You don't want to mitigate exposure to hackers. You want exposure to hackers because they're the ones who can write your code.
For mitigating exposure to crackers, though, it makes sense to minimize the number of possible entry points someone could compromise in order to put malicious code on your production servers. The source control system (did they really not have a source control system!?) is a less vulnerable avenue than ssh, because presumably third-parties review what flows through source control before putting it on the server.
Yes, I wanted to say something about hackers vs. crackers/script kiddies, but decided against it.
Ssh access doesn't have to come with privileges: main purpose of ssh access is to be able to run top, iostat, ps, strace/dtrace, grep log files and also verify that my service is configured correctly.
You are correct that code can be reviewed, but that isn't always the case nor is the reviewer omnipotent. In any case, with both code and ssh is there is a strong audit trail: an employer needs to make it clear which are fire-able offenses and which aren't.
For what it's worth, "give developers read-only ssh access to machines that don't contain sensitive customer data" works great for Google, Amazon (where it also comes with a pager, something I'm in favour of), LinkedIn (recently implemented-- this made my work much easier), parts of Yahoo and I'd be surprised if that isn't the case at Facebook. In other words, companies that are strongly oriented around UNIX/Linux (it's available as an option on developer desktops), which can afford to hire (and are able attract) strong developers and strong operations engineers and which are in the business of writing Internet applications.

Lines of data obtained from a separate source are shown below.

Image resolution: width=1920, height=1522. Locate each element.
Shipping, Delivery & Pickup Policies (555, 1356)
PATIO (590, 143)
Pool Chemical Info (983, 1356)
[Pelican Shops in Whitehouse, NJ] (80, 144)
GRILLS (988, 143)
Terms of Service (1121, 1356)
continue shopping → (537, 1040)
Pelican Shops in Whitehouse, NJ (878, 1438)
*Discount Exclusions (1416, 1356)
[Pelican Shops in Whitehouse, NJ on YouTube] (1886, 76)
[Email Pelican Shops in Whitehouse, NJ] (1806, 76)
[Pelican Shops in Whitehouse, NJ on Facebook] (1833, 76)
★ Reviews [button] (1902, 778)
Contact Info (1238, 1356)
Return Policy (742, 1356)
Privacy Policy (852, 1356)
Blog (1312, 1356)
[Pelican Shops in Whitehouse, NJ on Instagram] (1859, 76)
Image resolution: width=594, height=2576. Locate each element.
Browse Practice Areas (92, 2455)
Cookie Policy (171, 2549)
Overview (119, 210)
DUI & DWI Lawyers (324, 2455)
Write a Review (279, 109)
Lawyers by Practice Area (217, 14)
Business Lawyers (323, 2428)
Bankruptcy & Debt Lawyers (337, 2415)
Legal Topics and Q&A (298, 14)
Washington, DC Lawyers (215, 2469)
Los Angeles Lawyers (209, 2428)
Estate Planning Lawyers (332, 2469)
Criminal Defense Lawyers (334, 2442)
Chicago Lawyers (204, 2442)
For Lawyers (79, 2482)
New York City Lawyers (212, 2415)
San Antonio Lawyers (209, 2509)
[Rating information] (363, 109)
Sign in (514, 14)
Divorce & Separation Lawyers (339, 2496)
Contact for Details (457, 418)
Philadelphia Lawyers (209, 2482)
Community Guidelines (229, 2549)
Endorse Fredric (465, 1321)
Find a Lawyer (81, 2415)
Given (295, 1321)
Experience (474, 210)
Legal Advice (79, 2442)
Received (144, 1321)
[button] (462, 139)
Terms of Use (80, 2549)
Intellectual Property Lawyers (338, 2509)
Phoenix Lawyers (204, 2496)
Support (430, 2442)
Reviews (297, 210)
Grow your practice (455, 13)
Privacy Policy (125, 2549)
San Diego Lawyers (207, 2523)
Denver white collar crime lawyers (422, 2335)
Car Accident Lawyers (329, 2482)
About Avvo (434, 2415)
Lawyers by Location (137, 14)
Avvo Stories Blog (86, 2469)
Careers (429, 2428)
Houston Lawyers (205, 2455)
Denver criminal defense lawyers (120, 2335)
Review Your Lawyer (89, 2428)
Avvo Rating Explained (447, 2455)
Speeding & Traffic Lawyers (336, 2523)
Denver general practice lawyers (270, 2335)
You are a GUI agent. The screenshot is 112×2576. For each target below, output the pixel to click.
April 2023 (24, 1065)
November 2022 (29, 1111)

My personal philosophy actually goes quite a bit beyond that: hire great, generalist engineers who are considerate and nice, give them root. Let them push some code without review, if they're confident their code won't cause damage. Review any tricky code, bug fixes, or mission critical components (e.g., the HA storage system, revenue loop components, UI changes). Roll back instantly if it trouble occurs (something you couldn't do at MySpace, apparently!).
Sorry, there were some shorthands in my post. Let me expand.
If someone cracks your developer's development workstation, they can piggyback on that developer's access in order to insert malicious code into a commit, or in order to ssh into a production server and run a canned exploit of a local-root vulnerability. The first of the two leaves a strong audit trail, and may require a third party to sign off on it before going to production. The second probably doesn't, and won't.
If you can run strace on a process, you can inject malicious code into it.
While this is a theoretical consideration, I don't know of any security breaches due to this policy at the companies you list. On the other hand, there were security breaches at MySpace due to gross incompetence on the part of the developers — most of all, Samy is my hero!
I wasn't suggesting that developers themselves would be putting malicious code into production.
How is getting onto a developer's workstation more difficult than on an operation engineer's workstation? If you don't allow developers to do some operational duties, this also means having to have more operations staff (which typically will have higher privileges than developers, anyway).
You are also forgetting that there is usually a step between a developer workstation and production, and at that gateway you'll typically have additional security measures (so that simply getting to the gateway doesn't get you to production).
I don't, however, disagree with your overall idea: yes, technically, developers having ssh access to production might (to a very small degree) reduce security, all else being equal. However, there countless benefits to giving developers ssh access that result in greater security.
Nor do you have to use the same policy for all machines: SOX, for example, mandates that developers that write the code that handles financial transactions shouldn't have access to machines that run this code (to prevent fraud). There are other types of machines I'd include in this case (databases holding sensitive user data, machines holding sensitive configuration, etc...). However, for a vanilla machine running an application server, or a database server holding strictly non-sensitive/non-revenue data, that's not the case.
There are also far worse mistakes one can make (e.g., don't use version control, don't put proper review procedures in place, hire/don't fire incompetent developers) which will impact security.
For mitigating exposure to crackers, though, it makes sense to minimize the number of possible entry points someone could compromise in order to put malicious code on your production servers. The source control system (did they really not have a source control system!?) is a less vulnerable avenue than ssh, because presumably third-parties review what flows through source control before putting it on the server.